Medline ® Abstract for Reference 57
of 'Treatment of relapsed or refractory mantle cell lymphoma'
Durable responses with the metronomic rituximab and thalidomide plus prednisone, etoposide, procarbazine, and cyclophosphamide regimen in elderly patients with recurrent mantle cell lymphoma.
Ruan J, Martin P, Coleman M, Furman RR, Cheung K, Faye A, Elstrom R, Lachs M, Hajjar KA, Leonard JP
BACKGROUND: Targeting the tumor microenvironment and angiogenesis is a novel lymphoma therapeutic strategy. The authors report safety, activity, and angiogenic profiling results with the rituximab and thalidomide plus prednisone, etoposide, procarbazine, and cyclophosphamide (RT-PEPC) regimen in patients with recurrent mantle cell lymphoma (MCL).

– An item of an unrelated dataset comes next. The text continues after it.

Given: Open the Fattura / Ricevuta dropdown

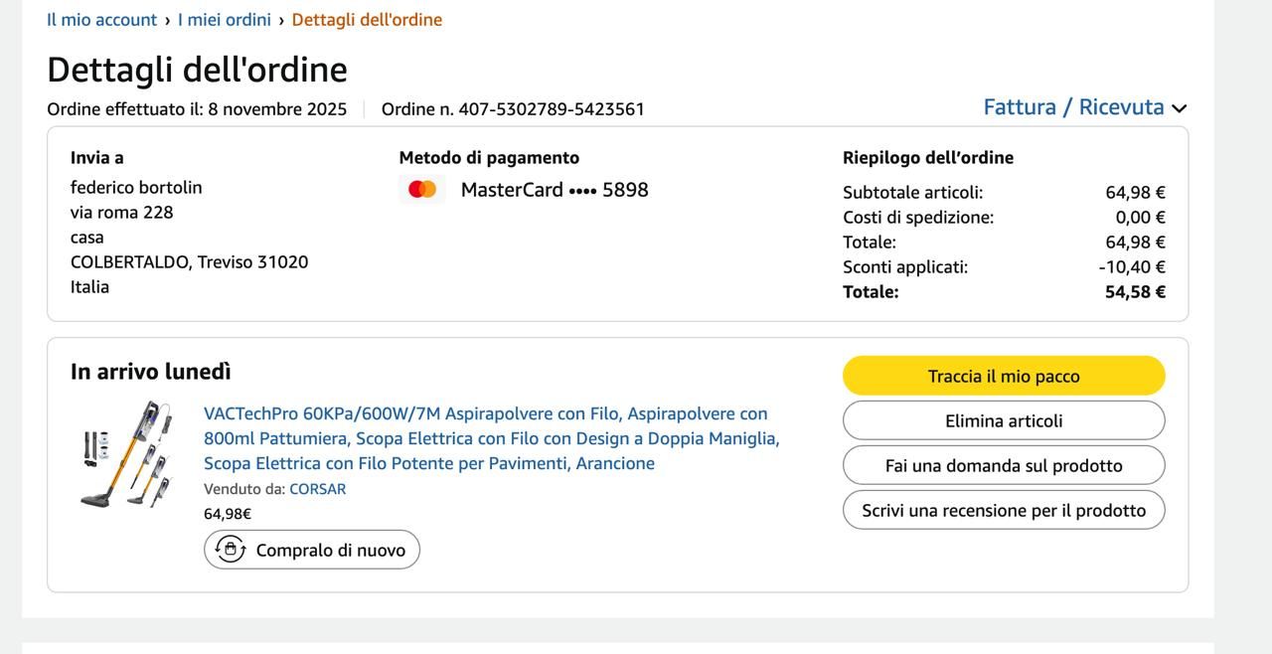Looking at the screenshot, I should [1073, 107].
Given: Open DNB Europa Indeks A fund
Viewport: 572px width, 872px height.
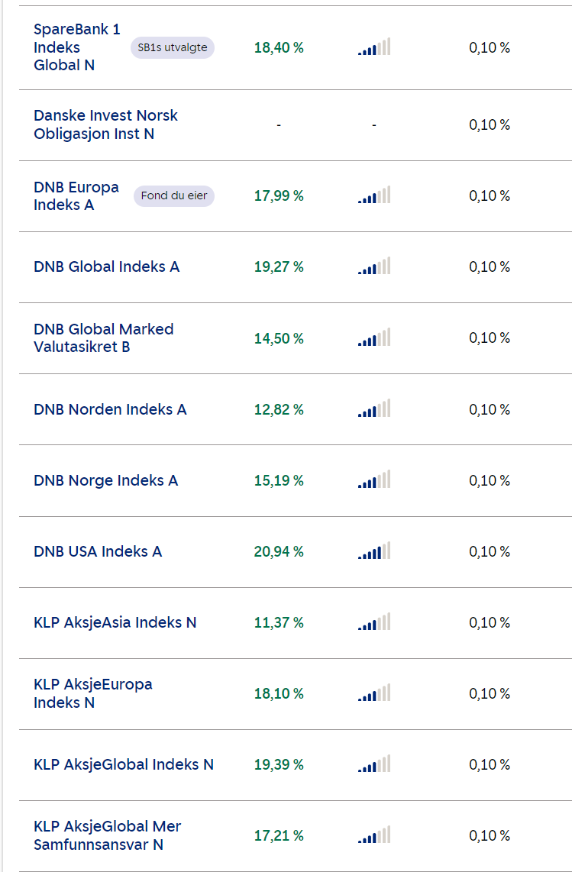Looking at the screenshot, I should coord(76,195).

METHODS: RT-PEPC included induction (Months 1-3) of rituximab 4 times weekly, daily thalidomide (50 mg), and PEPC followed by maintenance thalidomide (100 mg), oral PEPC titrated to the neutrophil count, and rituximab every 4 months. Endpoints included safety, efficacy, quality of life (QoL), and translational studies, including tumor angiogenic phenotyping, plasma vascular endothelial growth factor (VEGF), and circulating endothelial cells.

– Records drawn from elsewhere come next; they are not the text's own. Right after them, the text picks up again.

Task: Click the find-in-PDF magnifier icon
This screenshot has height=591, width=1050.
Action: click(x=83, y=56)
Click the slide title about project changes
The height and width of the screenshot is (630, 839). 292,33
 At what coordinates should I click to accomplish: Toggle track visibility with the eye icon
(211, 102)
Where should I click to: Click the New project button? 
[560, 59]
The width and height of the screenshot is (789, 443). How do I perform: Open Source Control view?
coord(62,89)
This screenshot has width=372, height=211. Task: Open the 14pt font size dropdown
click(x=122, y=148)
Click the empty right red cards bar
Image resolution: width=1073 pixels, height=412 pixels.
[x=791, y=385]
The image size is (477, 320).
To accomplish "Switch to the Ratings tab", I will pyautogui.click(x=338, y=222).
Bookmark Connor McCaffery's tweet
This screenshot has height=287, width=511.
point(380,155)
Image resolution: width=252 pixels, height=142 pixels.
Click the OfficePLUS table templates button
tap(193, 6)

RESULTS: Twenty-five patients were enrolled, and 22 were evaluable. The median age was 68 years (range, 52-81 years), 24 patients (96%) had stage III or IV disease, 18 patients (72%)had an International Prognostic Index (IPI) score of 3 to 5, and 20 patients (80%) had high-risk Mantle Cell International Prognostic Index (MIPI) scores. Patients had received a median of 2 previous therapies (range, 1-7 previous therapies), and 15 patients (60%) had progressed on bortezomib. At a median follow-up of 38 months, the overall response rate was 73% (complete response [CR]/unconfirmed CR rate, 32%; partial response [PR]rate, 41%; n = 22 patients), and the median progression-free survival was 10 months. Four CRs were ongoing (>or =6 months,>or =31 months,>or =48 months, and>or =50 months). Toxicities included grade 1 and 2 fatigue, rash, neuropathy, and cytopenias, including grade 1 and 2 thrombocytopenia (64%) and grade 3 and 4 neutropenia (64%). Two thromboses and 5 episodes of grade 3 or 4 infections occurred. QoL was maintained or improved. Correlative studies demonstrated tumor autocrine angiogenic loop (expression of VEGF A and VEGF receptor 1) and heightened angiogenesis and lymphangiogenesis in stroma. Plasma VEGF levels and circulating endothelial cells trended down with treatment.
CONCLUSIONS: RT-PEPC had significant and durable activity in MCL with manageable toxicity and maintained QoL. Novel, low-intensity approaches warrant further evaluation, potentially as initial therapy in elderly patients.
Division of Hematology-Oncology, Center for Lymphoma and Myeloma, Weill Cornell Medical College, New York, New York, USA.